Please if you are going to comment on the absent of these sorts of things from the distro...please make sure you take the time to comment on the fact that Fedora Core's objectives is to create a COMPLETELY open source operating system. Whether you value that as the primary objective of Fedora Core or not, is another debate...but its worth debating. It is important for everyone to understand that Fedora Core is going to be completely open source (and only include open source software Red Hat can legally distribute inside the United States without running afoul of the DMCA or software patents).

If you read the fedora.redhat.com
website, and list of objectives in the about section.
http://fedora.redhat.com/about/objectives.html
you will see that Fedora Core makes being open source the #2 objective...if you are going to ask for proprietary pieces of technology be included, please inform the readers about the fedora objectives, so each person can evaulate for themselves if the effort to create a complete open source solution is worth the extra hassle.
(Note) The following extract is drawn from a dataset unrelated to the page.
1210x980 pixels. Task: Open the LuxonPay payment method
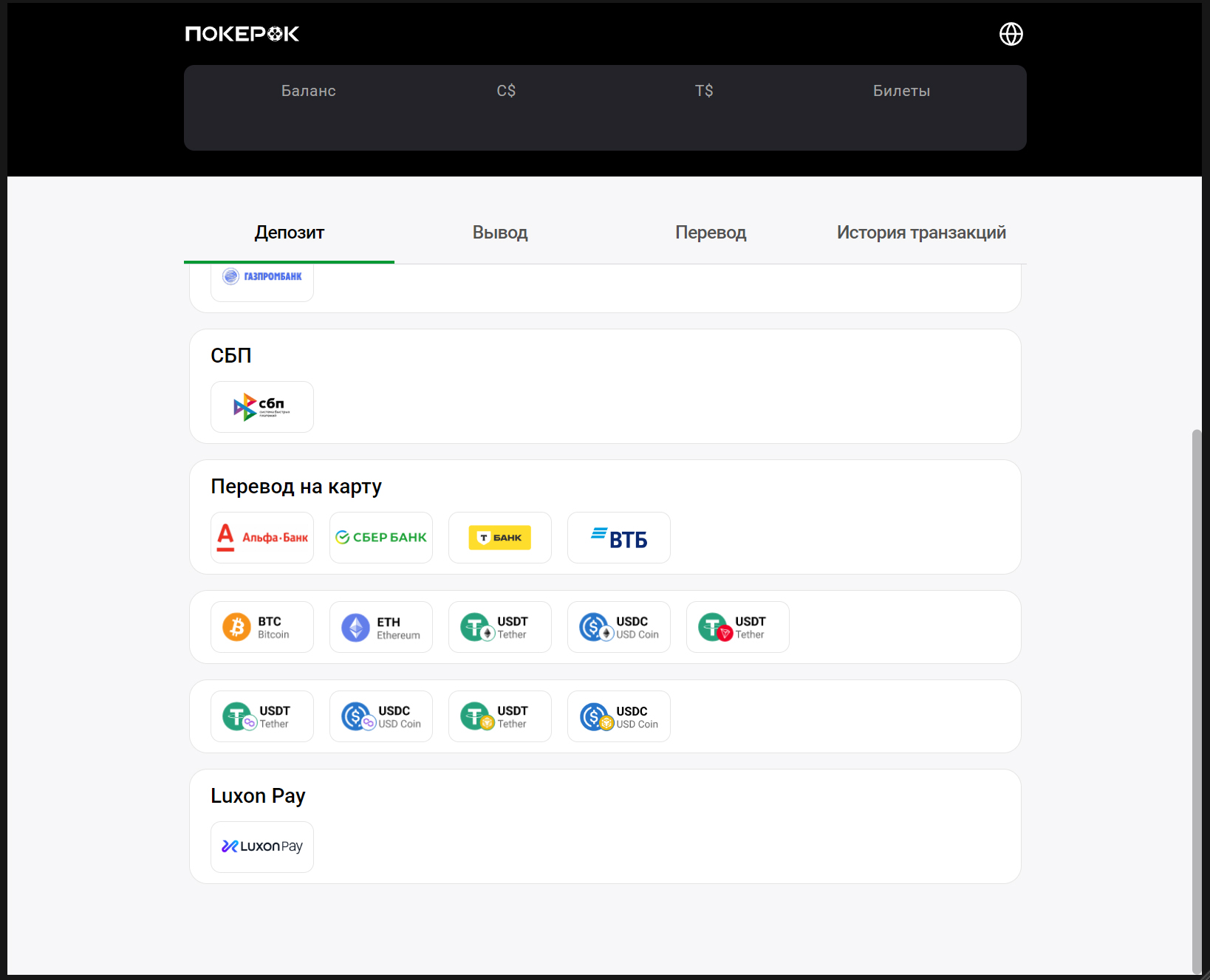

Forget for just a minute that things like Sun's java and Macromedia's flash plugin have licenses that do not allow for redistribution by 3rd parties....and as far as anyone can tell Java and Macromedia really aren't interested in giving permission to the Fedora Core community repackage things to be mirrored widely. Warren Togami, has somehow convinced Macromedia to allow him to repackage and distribute the flash plugin, but you and I and everyone else are not allow to mirror the packages, becuase Macromedia will not allow that...not without special permission.
http://macromedia.mplug.org/ :
"Macromedia's EULA forbids repackaging and/or redistribution of their software so please do not mirror this repository. Please point your apt-get or urpmi to one of these official
mirrors of this site, as they will be permanent."

And let's be honest about what the extra hassle actually means. It means going to some place like rpm.livna.org or macromedia.mplug.org or freshrpms.net and downloading the proprietary add-ons that you want AFTER a base install. Is that really too much to ask? Is it really too much to ask considering that Fedora Core is an attempting to create a completely open source general purpose operating system?

Let me answer that for you...no. No it's not too much hassle...if you value open source, beyond its 'free as in beer' aspect.

And FYI, completely open source implementation of java is not that far away....gcc cvs is a strange magical land.